I am not a witch de Rungano Nyoni, Au pays des sorcières noires, en DVD le 3 juillet

Sélectionné à la quinzaine des réalisateurs à Cannes en 2017, I am not a witch sort enfin en DVD le 3 juillet 2018, édité par Pyramide. L’occasion de découvrir ce premier film d’une jeune réalisatrice Zambienne à suivre, qui oscille entre farce, drame et fable, dans le but de dénoncer une réalité cruelle.

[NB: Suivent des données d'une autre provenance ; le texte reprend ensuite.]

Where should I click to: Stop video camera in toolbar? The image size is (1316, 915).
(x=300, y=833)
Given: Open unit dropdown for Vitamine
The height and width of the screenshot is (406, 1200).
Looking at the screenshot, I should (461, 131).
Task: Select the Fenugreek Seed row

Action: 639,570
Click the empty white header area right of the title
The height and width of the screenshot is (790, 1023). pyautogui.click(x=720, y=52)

Synopsis: Shula, 9 ans, est accusée de sorcellerie par les habitants de son village et envoyée dans un camp de sorcières. Entourée de femmes bienveillantes, condamnées comme elle par la superstition des hommes, la fillette se croit frappée d’un sortilège : si elle s’enfuit, elle sera maudite et se transformera en chèvre… Mais la petite Shula préfèrera-t-elle vivre prisonnière comme une sorcière ou libre comme une chèvre ?

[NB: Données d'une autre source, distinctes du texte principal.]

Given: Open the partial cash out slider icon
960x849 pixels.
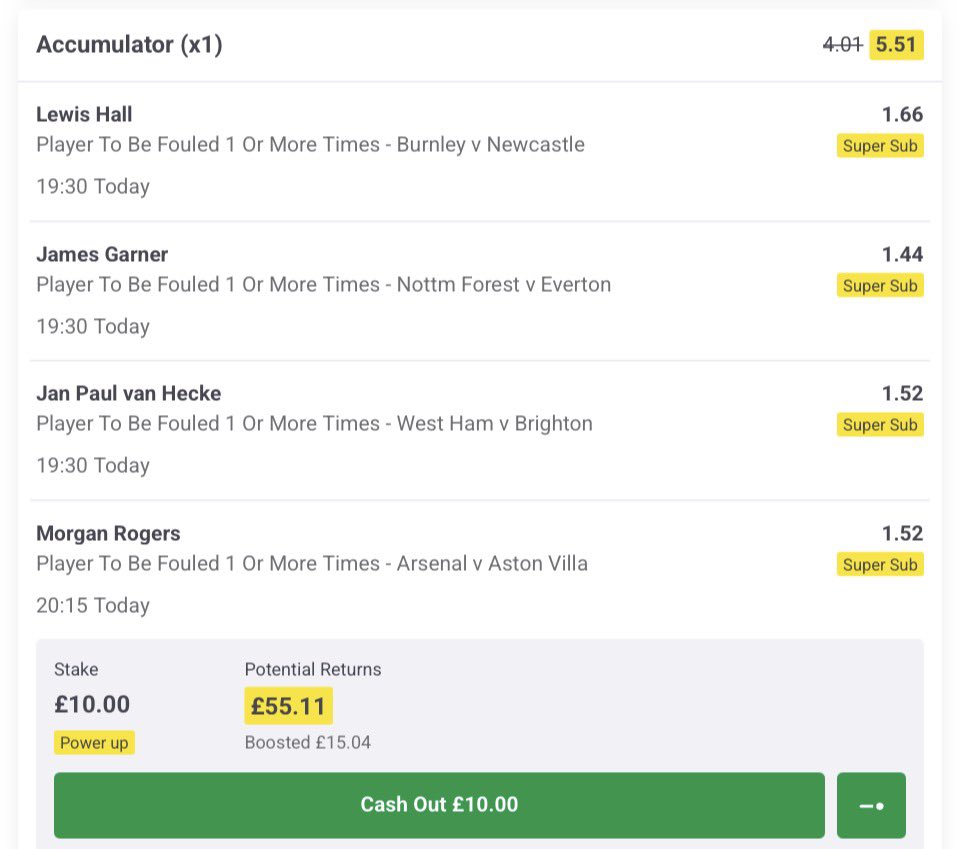Looking at the screenshot, I should (x=871, y=805).
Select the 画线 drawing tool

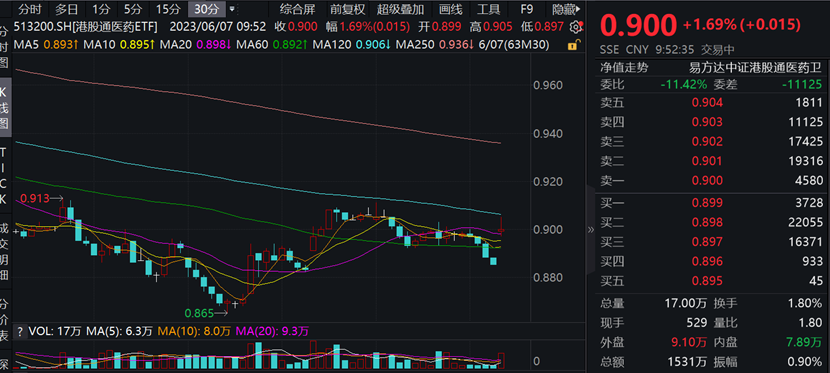click(x=450, y=9)
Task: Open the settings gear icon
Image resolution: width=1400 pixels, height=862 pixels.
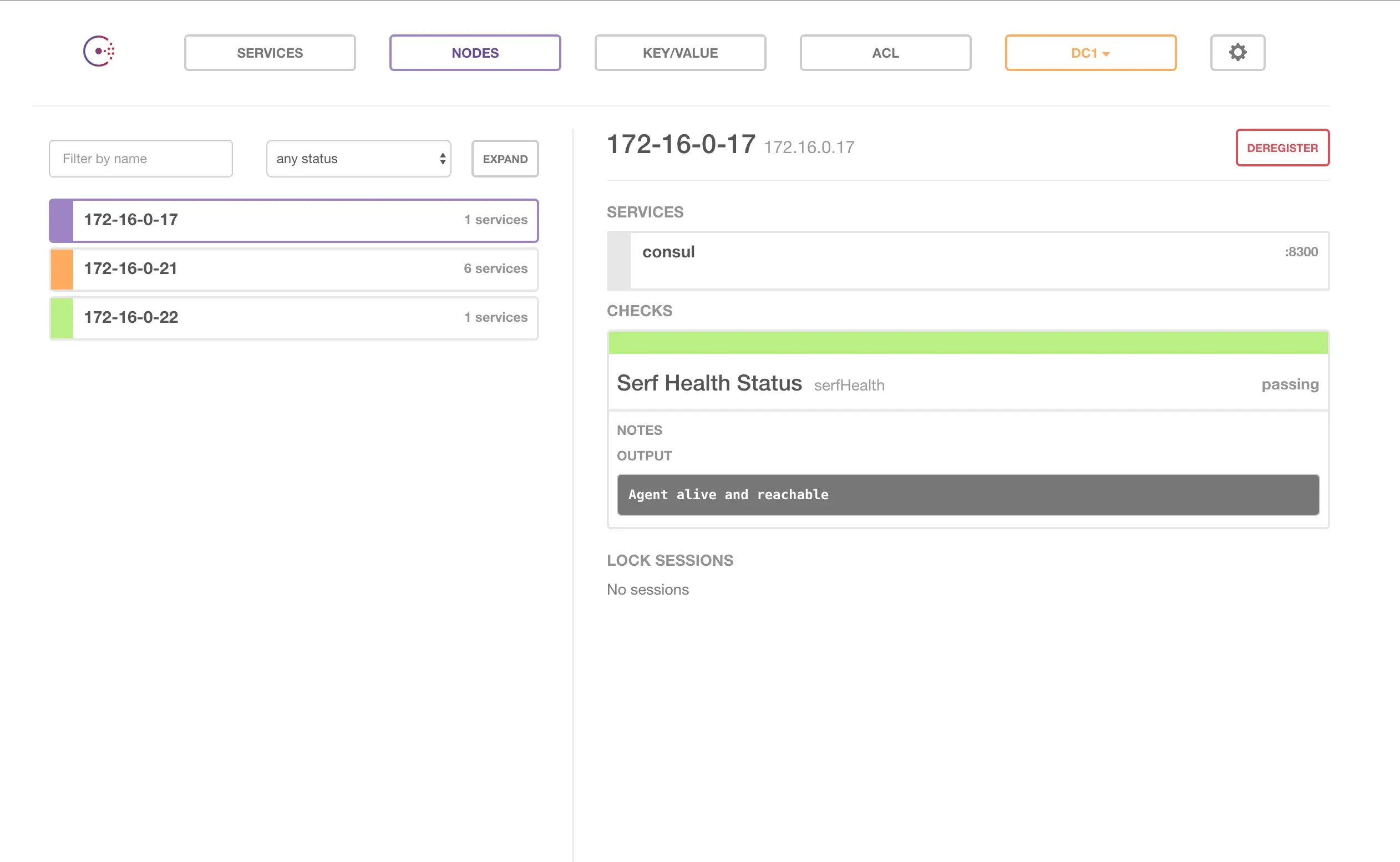Action: click(1237, 53)
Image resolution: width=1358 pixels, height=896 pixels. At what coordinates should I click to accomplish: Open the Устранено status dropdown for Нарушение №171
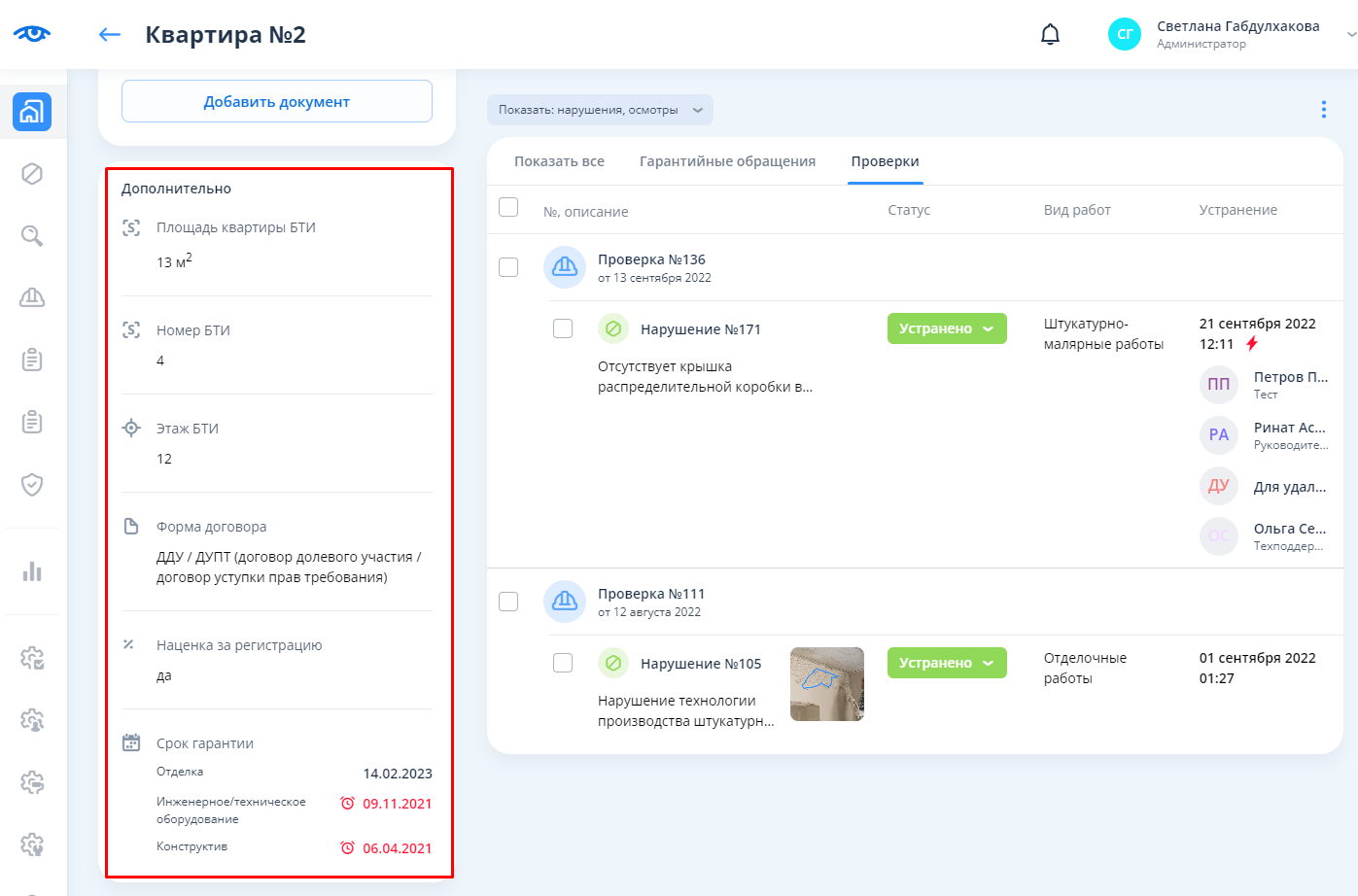click(946, 328)
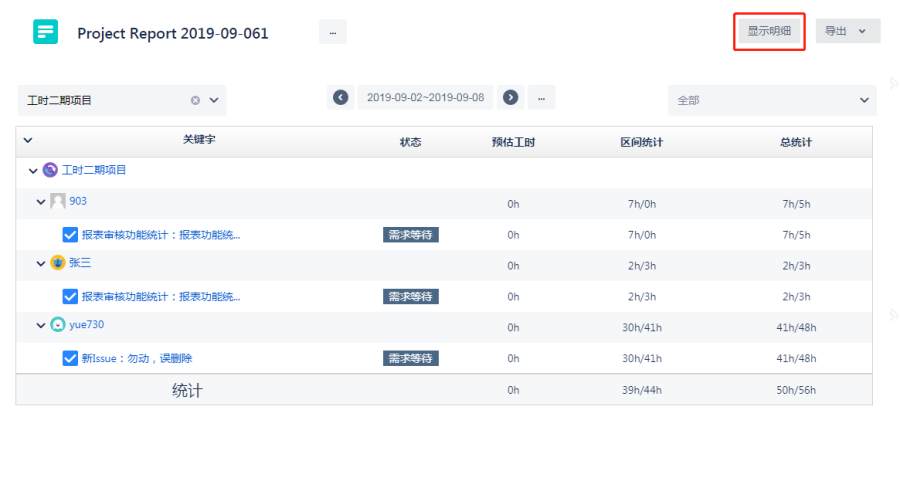This screenshot has height=498, width=900.
Task: Click user 903's gray avatar
Action: pyautogui.click(x=58, y=201)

I am not witch ne s’ouvre pas sur sa jeune héroïne, mais sur un bus de touristes en route pour visiter l’un des fameux camps de sorcières qui sera au cœur du film. Les visiteurs descendent, et observent lesdites « sorcières » derrière un grillage. Certaines posent des questions naïves auxquelles répond encore plus naïvement le guide. Il assure que les sorcières pourrait s’envoler si elles n’étaient pas attachées par de long rubans. Mais bien qu’il soit du bon côté de la barrière, il ne semble pas vraiment rassuré de se retrouver proche de ces vielles femmes. A l’inverses, celles-ci grimacent, déforment leur visages… et semblent presque s’amuser.
Une introduction intéressante qui pose les bases d’un étrange voyage. En tant que spectateur occidental, nous sommes comme ces touristes. Quel que soit notre niveau de cinéphilie, le cinéma africain reste pour nous une terre inconnue. Le continent (et la Zambie en particulier) produit peu, et souvent avec les moyens du bord. Aussi nous regardons toujours cela un peu de loin, avec une posture faussement naïve. Évidement que les touristes ne croient pas un mot de ce que leur dit le guide, et même lui ne semble pas convaincu. Tous jouent le jeu du folklore, afin de maintenir un statu quo fragile. Et nous même sommes obligés de feindre la crédulité pour croire à cette histoire.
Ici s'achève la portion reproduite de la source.